Turbo-streams allow you to send fragments of a page change over WebSockets. You can see this in action when adding and deleting a todo item. Here's what the users/todos_controller looks like:

module Users
  class TodosController < ApplicationController
    def create
      @todo = Todo.create(todo_params)
    end

    def destroy
      todo = Todo.find(params[:id])
      todo.destroy

      render turbo_stream: turbo_stream.remove(todo)
    end

    private

    def todo_params
      params.permit(:user_id, :description)
    end
  end
end

The create action uses some rails magic to render the users/todos/create.turbo_stream.erb file.

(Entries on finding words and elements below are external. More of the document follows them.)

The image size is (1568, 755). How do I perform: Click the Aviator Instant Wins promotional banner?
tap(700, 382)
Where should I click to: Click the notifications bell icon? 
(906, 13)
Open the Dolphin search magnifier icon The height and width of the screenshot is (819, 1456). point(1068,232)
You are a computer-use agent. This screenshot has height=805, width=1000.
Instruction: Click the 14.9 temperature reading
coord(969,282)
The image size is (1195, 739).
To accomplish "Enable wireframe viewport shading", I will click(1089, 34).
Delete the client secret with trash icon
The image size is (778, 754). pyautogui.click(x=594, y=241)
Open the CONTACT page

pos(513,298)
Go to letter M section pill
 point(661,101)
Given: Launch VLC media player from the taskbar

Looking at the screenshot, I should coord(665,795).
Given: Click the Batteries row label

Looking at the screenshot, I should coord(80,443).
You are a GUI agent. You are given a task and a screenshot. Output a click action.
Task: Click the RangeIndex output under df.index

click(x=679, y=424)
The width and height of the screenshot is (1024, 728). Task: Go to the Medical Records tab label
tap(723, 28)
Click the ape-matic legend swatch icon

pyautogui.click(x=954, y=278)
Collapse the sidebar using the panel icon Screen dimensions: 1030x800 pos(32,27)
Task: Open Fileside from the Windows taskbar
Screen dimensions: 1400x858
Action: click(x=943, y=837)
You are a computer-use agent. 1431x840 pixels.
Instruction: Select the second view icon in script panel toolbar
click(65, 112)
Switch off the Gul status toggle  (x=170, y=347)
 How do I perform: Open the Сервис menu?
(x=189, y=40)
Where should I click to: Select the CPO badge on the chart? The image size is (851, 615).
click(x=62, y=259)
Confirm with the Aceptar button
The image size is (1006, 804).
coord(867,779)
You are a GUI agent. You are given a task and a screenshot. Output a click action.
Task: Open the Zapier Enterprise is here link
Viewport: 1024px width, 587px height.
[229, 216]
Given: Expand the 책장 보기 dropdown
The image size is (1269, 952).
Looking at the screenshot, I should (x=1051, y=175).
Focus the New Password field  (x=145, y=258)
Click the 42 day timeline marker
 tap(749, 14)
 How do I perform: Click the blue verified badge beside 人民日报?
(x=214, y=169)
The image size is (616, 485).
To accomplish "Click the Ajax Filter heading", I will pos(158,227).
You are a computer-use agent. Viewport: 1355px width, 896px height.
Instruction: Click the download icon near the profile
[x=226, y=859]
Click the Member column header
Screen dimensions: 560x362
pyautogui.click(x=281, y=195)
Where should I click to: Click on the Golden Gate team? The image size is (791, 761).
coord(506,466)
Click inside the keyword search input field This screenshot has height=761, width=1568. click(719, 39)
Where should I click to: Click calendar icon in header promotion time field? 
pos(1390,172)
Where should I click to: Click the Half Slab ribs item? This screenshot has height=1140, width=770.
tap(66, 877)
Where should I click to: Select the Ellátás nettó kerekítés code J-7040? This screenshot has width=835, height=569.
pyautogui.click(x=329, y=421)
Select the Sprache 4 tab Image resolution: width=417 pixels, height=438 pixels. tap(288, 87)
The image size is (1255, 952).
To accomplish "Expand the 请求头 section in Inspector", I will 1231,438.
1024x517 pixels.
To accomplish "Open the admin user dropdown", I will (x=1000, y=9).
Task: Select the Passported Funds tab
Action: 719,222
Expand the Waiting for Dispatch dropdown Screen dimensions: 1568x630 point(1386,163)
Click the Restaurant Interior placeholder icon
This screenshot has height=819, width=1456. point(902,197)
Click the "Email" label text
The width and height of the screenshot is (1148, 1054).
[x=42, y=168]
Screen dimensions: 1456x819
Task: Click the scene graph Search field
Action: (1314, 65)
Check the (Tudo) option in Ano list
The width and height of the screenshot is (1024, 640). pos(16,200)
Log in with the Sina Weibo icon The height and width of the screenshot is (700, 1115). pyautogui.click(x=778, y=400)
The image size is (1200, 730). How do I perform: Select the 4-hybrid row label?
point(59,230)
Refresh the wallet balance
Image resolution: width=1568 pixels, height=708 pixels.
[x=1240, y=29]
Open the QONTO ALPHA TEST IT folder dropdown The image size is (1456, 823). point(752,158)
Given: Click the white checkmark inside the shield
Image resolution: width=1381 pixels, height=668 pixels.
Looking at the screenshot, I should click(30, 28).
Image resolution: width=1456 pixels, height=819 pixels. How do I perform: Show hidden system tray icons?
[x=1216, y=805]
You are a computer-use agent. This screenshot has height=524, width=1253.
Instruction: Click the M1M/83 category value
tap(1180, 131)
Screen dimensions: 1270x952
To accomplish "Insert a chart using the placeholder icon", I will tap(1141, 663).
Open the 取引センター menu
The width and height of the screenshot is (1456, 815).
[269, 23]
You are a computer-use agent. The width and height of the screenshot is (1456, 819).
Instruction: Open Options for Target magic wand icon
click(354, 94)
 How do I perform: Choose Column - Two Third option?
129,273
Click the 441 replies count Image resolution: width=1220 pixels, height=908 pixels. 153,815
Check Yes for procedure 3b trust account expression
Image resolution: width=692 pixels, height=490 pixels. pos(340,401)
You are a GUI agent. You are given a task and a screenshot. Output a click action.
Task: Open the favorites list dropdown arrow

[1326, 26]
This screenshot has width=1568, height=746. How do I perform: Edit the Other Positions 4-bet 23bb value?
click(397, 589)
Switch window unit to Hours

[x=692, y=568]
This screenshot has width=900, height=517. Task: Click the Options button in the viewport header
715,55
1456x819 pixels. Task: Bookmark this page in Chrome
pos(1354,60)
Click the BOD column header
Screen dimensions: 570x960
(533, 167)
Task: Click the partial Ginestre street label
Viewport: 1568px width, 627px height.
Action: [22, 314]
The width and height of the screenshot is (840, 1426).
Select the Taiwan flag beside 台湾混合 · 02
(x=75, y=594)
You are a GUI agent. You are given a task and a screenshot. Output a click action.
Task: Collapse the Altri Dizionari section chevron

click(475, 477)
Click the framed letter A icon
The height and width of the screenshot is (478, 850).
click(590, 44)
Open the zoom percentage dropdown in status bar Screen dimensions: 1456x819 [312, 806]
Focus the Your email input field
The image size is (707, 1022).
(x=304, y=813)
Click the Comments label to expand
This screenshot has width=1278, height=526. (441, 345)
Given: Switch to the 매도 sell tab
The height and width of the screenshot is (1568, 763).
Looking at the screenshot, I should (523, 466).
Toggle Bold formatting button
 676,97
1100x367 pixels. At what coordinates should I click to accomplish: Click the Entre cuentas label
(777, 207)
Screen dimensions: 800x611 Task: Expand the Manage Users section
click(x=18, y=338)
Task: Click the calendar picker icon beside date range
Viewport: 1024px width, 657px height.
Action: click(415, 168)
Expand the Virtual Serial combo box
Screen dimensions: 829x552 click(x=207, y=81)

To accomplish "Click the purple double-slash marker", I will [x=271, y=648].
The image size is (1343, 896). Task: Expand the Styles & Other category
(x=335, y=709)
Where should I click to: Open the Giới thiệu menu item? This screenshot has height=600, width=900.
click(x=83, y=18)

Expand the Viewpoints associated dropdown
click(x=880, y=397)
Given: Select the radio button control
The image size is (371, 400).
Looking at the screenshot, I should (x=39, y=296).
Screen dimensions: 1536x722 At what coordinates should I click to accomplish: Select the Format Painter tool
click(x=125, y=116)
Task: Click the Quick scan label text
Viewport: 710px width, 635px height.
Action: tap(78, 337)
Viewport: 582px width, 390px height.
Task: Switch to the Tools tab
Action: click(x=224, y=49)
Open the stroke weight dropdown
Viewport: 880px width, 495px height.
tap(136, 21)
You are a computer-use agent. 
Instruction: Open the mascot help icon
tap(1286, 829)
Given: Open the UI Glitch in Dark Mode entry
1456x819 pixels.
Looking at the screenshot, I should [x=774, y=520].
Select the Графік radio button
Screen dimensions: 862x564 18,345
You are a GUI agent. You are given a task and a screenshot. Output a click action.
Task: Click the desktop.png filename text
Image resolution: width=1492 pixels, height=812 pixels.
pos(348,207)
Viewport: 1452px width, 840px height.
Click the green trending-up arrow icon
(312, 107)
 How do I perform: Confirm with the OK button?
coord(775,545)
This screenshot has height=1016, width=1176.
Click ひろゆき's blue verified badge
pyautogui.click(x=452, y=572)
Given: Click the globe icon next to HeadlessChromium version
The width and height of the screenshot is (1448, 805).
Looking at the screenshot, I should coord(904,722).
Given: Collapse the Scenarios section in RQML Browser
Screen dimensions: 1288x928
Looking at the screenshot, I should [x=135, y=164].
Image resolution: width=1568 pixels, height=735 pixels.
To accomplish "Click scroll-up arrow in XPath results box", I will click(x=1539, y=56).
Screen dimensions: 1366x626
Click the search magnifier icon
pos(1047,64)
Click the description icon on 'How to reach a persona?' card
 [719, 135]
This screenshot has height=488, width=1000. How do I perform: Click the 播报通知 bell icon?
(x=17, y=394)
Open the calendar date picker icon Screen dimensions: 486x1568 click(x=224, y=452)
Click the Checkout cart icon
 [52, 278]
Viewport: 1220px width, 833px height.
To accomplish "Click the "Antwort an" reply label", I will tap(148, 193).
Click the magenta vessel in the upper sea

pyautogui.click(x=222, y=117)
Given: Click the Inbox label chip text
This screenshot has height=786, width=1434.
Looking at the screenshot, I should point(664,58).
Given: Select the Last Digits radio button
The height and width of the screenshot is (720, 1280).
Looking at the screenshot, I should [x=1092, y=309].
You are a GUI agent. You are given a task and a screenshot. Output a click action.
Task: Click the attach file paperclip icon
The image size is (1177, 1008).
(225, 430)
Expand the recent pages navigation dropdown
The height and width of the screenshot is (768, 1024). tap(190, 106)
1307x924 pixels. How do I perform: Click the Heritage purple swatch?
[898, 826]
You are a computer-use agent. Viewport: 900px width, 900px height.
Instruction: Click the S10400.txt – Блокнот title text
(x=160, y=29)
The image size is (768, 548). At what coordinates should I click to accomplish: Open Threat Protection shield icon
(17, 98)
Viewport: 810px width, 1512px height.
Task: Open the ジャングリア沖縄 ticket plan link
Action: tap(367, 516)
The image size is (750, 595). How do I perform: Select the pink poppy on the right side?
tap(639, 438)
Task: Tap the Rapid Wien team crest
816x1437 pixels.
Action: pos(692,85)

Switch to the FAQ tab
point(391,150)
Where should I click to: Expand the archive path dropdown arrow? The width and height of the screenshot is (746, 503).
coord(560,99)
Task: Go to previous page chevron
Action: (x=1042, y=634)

For the destroy action we explicitly tell it to render a turbo stream. Without specifying a partial it will look for one based on the file structure. So in this case it looks for users/todos/_todo.html.erb. We also pass it the object so it knows which one to remove from the page based on the dom_id method.

Turbo Broadcasts

Turbo stream broadcasts should be used when you need to broadcast a page update to all users at the same time. This will allow every user to see the changes as they happen. More information can be found here: https://github.com/hotwired/turbo-rails/blob/main/app/models/concerns/turbo/broadcastable.rb

To get broadcasts working in production on Heroku you also need to enable the redis gem in your rails application and then add redis to Heroku. If you're running on a hobby dev you can easily do that from the command line like this:

$ heroku addons:create heroku-redis:hobby-dev

You can see an example of turbo-streams and turbo-broadcasts working in conjunction below:

Stimulus

I found Stimulus really simple and convenient to use for adding sprinkles of javascript where needed. The largest Stimulus controller for this application is the password_controller which renders different images to provide the user feedback as to when their password meets the requirements being enforced by the User model.